Thinking Machines Lab releases Inkling, an open-weight model challenging one-size-fits-all AI
The AMW Read
Inkling is a new entrant in foundation models from a founder with top-tier credentials, updating the player map and advancing the open-weight distribution debate, though initial benchmarks do not claim frontier-level performance.
Thinking Machines Lab releases Inkling, an open-weight model challenging one-size-fits-all AI
Thinking Machines Lab, the AI startup founded by former OpenAI CTO Mira Murati, released its first in-house AI model, Inkling, on Wednesday. Inkling is an open-weight, mixture-of-experts system with 975 billion total parameters, activating roughly 41 billion per task. Trained on 45 trillion tokens across text, image, audio, and video, it natively reasons across all four modalities but currently outputs only text. The model is designed for customization via the company's Tinker platform, allowing organizations to fine-tune it for specific use cases. Inkling does not claim top-tier benchmark performance but emphasizes calibrated uncertainty flagging and adjustable thinking effort.

▶ **Dataset content**:

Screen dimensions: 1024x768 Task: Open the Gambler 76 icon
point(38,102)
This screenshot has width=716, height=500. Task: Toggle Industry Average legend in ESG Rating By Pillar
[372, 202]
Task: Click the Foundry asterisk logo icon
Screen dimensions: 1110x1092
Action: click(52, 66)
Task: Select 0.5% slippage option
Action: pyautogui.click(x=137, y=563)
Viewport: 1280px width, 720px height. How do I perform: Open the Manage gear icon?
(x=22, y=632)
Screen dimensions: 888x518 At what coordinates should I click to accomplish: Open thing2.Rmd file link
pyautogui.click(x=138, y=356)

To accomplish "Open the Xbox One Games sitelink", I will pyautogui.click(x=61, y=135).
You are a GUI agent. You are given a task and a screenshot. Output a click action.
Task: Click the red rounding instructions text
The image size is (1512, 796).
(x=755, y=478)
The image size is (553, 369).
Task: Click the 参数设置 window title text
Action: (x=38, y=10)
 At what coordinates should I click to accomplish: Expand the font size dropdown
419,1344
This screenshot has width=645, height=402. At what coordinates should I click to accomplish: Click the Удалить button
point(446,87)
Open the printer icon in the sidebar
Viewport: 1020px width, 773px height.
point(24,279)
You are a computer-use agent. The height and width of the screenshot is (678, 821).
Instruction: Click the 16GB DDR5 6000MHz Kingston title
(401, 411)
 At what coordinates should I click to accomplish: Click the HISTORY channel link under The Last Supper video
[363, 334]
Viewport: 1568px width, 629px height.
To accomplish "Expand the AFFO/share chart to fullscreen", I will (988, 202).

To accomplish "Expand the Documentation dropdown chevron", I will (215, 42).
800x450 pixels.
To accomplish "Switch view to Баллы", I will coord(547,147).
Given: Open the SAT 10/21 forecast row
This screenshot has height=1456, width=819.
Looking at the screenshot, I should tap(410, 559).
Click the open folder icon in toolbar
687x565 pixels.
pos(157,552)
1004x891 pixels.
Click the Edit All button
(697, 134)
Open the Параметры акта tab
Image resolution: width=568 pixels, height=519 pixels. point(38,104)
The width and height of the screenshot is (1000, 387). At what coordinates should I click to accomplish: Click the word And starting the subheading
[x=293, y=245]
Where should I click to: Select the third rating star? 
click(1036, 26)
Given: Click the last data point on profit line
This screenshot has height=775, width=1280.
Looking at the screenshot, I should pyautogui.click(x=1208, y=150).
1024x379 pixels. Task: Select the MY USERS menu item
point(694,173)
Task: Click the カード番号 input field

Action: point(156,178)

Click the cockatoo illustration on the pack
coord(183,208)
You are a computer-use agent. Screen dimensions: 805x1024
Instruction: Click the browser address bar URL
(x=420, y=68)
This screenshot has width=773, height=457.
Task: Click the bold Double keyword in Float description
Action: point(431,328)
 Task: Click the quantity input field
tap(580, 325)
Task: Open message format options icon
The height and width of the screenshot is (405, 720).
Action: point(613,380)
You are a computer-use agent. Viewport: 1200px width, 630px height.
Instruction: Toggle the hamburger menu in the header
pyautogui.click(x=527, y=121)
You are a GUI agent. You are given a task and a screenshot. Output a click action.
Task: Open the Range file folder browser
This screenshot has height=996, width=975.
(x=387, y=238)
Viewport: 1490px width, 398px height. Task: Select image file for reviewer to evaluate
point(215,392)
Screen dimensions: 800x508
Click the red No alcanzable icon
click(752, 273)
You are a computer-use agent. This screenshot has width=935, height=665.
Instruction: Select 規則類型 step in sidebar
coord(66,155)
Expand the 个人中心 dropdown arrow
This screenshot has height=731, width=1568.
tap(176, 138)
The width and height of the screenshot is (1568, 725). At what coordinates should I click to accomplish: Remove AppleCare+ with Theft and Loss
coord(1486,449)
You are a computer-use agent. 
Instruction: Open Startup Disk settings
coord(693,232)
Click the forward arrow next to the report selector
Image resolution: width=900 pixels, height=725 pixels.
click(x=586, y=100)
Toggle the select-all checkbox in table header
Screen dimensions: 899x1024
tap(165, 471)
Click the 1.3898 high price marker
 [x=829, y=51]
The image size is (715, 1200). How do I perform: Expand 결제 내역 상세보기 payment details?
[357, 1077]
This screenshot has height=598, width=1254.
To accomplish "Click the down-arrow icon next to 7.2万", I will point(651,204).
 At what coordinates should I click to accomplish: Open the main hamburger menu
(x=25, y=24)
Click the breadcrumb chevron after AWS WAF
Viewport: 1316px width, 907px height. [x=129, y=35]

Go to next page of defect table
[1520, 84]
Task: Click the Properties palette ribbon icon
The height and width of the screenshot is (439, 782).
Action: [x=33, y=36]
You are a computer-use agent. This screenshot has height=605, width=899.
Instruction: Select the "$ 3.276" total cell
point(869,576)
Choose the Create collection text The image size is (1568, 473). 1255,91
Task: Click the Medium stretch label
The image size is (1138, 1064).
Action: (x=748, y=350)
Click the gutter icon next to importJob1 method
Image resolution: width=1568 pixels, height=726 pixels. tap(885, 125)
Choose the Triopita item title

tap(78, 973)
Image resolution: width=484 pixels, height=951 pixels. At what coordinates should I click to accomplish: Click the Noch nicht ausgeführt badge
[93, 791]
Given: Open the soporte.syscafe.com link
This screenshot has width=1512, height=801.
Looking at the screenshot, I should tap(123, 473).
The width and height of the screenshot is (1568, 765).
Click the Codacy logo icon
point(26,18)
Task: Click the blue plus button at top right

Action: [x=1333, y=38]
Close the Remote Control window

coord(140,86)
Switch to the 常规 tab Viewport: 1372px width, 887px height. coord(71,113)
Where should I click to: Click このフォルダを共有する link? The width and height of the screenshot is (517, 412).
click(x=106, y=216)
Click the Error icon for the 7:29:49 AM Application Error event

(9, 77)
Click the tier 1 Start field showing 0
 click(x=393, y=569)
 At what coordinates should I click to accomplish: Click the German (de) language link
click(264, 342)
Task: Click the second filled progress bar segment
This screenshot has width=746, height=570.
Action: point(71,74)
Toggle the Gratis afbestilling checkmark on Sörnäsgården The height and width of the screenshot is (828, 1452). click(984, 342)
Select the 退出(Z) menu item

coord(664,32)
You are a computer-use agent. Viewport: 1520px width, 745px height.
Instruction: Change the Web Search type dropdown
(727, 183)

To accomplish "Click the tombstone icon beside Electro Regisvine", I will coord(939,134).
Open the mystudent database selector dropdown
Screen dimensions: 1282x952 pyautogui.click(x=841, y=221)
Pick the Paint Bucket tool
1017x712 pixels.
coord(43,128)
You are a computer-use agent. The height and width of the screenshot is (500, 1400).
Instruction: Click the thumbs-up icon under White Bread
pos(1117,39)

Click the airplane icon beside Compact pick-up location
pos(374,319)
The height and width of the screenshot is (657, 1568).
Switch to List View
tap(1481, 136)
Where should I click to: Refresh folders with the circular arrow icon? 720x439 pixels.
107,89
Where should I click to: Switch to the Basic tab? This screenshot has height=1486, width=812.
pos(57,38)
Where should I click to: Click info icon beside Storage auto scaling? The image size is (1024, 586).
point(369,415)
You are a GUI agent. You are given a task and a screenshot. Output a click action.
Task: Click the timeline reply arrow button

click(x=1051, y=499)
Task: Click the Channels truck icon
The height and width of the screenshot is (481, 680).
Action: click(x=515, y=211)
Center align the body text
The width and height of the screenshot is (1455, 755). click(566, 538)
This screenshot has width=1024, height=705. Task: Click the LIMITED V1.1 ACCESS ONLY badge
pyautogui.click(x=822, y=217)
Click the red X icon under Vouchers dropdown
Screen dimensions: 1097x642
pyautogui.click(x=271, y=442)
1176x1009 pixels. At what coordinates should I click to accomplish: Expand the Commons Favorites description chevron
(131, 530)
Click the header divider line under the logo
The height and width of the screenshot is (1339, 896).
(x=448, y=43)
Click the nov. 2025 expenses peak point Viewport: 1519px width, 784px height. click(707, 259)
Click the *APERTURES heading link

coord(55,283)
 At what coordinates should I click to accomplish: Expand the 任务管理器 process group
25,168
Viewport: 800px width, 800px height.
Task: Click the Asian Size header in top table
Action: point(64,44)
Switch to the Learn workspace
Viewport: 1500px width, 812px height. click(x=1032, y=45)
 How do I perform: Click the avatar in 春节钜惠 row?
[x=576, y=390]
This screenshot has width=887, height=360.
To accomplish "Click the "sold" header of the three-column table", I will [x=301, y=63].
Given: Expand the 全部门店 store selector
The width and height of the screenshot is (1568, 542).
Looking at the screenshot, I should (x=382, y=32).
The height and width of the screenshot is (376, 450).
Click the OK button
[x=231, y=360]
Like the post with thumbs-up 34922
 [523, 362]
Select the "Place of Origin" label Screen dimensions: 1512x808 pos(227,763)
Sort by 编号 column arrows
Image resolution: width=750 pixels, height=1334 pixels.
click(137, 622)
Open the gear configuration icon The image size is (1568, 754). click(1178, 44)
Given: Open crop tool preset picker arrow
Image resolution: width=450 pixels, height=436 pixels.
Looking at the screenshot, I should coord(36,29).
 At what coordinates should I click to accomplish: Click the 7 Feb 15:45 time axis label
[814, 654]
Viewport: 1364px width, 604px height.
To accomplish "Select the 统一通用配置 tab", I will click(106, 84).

▶ **Task instructions**:
A. Answer the following questions using the article on the Inkling release:
(i) According to the summary under "The AMW Read," what kind of performance do the initial benchmarks not claim?
(ii) On how many tokens was Inkling trained?
(iii) Through which platform can organizations customize the model?
B. Resume the article on the Inkling release from the point where it stops.

▶ **Responses per task**:
A.
(i) Frontier-level performance.
(ii) 45 trillion tokens.
(iii) The Tinker platform.

B.
Why it matters: Inkling exemplifies the "open-weight distribution moat" pattern — the strategic bet that organizations will prefer customizable, self-hosted models over locked-in proprietary APIs from labs like OpenAI and Anthropic. This release updates the player map for foundation models (Segment 01), adding a new entrant backed by prominent founding talent and explicit anti-closed-model positioning. The model's debut also lends weight to the recurring "fastest-ARR-ramp" pattern, with Thinking Machines claiming it reached market in roughly nine months compared to three to five years for peers. Critically, the article reports that Inkling was partly trained on outputs from competitors' models via distillation, a practice that remains an open regulatory and ethical flashpoint across the industry.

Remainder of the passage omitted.